[STORED DATA Boundary: Start]
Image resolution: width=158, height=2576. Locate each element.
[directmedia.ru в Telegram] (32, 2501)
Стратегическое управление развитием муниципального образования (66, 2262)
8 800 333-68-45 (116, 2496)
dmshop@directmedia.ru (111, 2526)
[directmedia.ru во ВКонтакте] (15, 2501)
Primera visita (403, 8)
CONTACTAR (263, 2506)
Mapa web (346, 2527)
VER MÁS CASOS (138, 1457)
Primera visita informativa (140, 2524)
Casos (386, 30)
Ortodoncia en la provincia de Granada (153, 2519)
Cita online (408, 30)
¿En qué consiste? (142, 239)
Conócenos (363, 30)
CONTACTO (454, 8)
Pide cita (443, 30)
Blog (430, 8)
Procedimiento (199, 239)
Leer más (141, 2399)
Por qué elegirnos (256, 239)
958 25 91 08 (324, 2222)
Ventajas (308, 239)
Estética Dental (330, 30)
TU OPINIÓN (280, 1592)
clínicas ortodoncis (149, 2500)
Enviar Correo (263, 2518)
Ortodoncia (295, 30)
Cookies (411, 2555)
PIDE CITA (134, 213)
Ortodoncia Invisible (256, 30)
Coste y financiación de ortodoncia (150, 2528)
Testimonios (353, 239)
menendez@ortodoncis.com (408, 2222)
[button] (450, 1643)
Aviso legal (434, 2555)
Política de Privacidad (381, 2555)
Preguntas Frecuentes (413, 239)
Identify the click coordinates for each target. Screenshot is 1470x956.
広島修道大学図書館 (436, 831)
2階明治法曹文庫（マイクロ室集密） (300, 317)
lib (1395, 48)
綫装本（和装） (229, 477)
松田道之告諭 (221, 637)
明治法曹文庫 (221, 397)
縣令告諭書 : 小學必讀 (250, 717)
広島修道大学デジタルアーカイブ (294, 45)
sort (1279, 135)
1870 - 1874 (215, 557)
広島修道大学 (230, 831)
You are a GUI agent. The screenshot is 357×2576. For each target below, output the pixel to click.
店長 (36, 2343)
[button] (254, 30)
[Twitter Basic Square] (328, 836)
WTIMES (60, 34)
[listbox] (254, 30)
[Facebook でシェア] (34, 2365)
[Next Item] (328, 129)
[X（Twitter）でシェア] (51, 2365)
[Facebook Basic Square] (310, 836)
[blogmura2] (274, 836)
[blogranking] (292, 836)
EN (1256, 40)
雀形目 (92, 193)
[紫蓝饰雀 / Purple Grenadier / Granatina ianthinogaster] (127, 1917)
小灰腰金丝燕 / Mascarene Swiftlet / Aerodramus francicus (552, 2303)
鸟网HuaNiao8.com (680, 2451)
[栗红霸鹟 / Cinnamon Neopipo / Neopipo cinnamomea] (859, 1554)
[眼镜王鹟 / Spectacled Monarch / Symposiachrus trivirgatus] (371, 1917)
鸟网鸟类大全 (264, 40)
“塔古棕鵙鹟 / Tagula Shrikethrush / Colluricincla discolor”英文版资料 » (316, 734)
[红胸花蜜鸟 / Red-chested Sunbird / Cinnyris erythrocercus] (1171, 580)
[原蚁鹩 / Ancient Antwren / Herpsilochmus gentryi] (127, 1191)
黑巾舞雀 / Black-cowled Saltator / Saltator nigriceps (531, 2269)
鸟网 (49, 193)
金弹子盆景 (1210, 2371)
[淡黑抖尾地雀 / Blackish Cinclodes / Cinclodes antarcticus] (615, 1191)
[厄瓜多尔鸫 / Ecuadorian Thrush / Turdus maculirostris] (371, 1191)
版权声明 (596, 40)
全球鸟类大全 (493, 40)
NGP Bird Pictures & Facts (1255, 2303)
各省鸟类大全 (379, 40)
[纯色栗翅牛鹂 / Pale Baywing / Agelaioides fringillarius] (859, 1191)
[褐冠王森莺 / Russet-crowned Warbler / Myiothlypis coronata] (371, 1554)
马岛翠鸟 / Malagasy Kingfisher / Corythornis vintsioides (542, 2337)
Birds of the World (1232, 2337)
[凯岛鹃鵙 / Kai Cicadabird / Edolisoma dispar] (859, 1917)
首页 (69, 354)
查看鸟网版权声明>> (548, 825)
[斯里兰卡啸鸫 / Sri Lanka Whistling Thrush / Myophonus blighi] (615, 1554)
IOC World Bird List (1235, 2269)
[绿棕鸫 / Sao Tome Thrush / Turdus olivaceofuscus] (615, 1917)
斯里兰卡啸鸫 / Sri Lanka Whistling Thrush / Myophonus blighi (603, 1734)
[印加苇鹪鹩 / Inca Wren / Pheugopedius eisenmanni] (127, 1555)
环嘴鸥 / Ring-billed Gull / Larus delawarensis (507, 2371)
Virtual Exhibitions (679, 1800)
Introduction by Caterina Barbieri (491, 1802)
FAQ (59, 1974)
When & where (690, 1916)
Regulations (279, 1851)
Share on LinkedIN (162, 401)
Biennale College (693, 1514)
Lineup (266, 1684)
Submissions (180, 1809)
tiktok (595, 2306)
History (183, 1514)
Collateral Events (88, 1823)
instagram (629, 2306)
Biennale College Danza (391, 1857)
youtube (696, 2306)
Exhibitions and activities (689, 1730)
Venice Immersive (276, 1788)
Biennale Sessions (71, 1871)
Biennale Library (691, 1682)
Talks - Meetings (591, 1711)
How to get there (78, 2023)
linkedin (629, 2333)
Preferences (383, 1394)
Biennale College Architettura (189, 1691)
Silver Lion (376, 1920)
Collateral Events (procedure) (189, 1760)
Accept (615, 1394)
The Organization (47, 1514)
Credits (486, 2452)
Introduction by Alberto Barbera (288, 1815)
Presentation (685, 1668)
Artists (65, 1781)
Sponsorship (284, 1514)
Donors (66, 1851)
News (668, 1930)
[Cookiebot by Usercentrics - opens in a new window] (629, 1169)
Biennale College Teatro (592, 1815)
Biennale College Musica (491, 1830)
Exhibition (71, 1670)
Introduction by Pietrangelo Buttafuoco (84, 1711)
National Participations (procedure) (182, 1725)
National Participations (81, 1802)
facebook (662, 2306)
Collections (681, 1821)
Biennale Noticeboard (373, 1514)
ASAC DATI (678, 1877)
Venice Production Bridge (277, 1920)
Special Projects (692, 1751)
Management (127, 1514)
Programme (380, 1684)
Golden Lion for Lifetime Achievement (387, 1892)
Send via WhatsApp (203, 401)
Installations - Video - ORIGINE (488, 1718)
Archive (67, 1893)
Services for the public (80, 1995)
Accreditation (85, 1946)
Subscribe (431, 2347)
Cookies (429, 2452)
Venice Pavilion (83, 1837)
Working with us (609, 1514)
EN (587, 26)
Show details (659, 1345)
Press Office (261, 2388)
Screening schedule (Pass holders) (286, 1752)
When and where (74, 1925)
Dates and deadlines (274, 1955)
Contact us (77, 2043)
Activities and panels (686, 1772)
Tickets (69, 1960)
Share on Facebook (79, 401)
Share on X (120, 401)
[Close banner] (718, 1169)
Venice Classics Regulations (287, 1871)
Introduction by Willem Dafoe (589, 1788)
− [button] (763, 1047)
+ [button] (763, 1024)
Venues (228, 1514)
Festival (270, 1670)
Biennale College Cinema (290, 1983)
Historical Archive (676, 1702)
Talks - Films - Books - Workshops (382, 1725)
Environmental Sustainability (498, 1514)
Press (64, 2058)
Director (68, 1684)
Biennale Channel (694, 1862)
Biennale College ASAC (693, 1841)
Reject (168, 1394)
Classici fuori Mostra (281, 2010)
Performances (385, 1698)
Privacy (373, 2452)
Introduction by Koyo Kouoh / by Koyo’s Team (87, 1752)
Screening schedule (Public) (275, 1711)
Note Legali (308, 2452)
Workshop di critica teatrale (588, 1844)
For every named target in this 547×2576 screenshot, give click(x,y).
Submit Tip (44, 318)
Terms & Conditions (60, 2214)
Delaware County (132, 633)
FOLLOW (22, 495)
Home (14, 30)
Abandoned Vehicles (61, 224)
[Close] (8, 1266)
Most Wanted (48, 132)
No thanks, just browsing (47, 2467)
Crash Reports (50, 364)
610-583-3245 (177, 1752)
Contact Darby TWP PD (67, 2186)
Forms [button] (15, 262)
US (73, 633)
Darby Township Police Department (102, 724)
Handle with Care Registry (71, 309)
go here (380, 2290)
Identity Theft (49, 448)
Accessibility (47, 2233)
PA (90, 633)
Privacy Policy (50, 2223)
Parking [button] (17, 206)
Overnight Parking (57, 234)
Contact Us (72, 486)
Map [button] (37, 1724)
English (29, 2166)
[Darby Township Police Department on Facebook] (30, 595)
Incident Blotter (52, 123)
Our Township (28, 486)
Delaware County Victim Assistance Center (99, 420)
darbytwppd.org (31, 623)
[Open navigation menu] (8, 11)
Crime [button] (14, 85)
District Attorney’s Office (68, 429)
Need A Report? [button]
[STORED DATA Boundary: End]
* _YOUR TASK_: Reproduce verbatim the lines above, from the line with "Primera visita informativa (140, 2524)" through the line with "lib (1395, 48)".

* _RESPONSE TO THE EXERCISE_:
Primera visita informativa (140, 2524)
Casos (386, 30)
Ortodoncia en la provincia de Granada (153, 2519)
Cita online (408, 30)
¿En qué consiste? (142, 239)
Conócenos (363, 30)
CONTACTO (454, 8)
Pide cita (443, 30)
Blog (430, 8)
Procedimiento (199, 239)
Leer más (141, 2399)
Por qué elegirnos (256, 239)
958 25 91 08 (324, 2222)
Ventajas (308, 239)
Estética Dental (330, 30)
TU OPINIÓN (280, 1592)
clínicas ortodoncis (149, 2500)
Enviar Correo (263, 2518)
Ortodoncia (295, 30)
Cookies (411, 2555)
PIDE CITA (134, 213)
Ortodoncia Invisible (256, 30)
Coste y financiación de ortodoncia (150, 2528)
Testimonios (353, 239)
menendez@ortodoncis.com (408, 2222)
[button] (450, 1643)
Aviso legal (434, 2555)
Política de Privacidad (381, 2555)
Preguntas Frecuentes (413, 239)
Identify the click coordinates for each target. Screenshot is 1470x956.
広島修道大学図書館 (436, 831)
2階明治法曹文庫（マイクロ室集密） (300, 317)
lib (1395, 48)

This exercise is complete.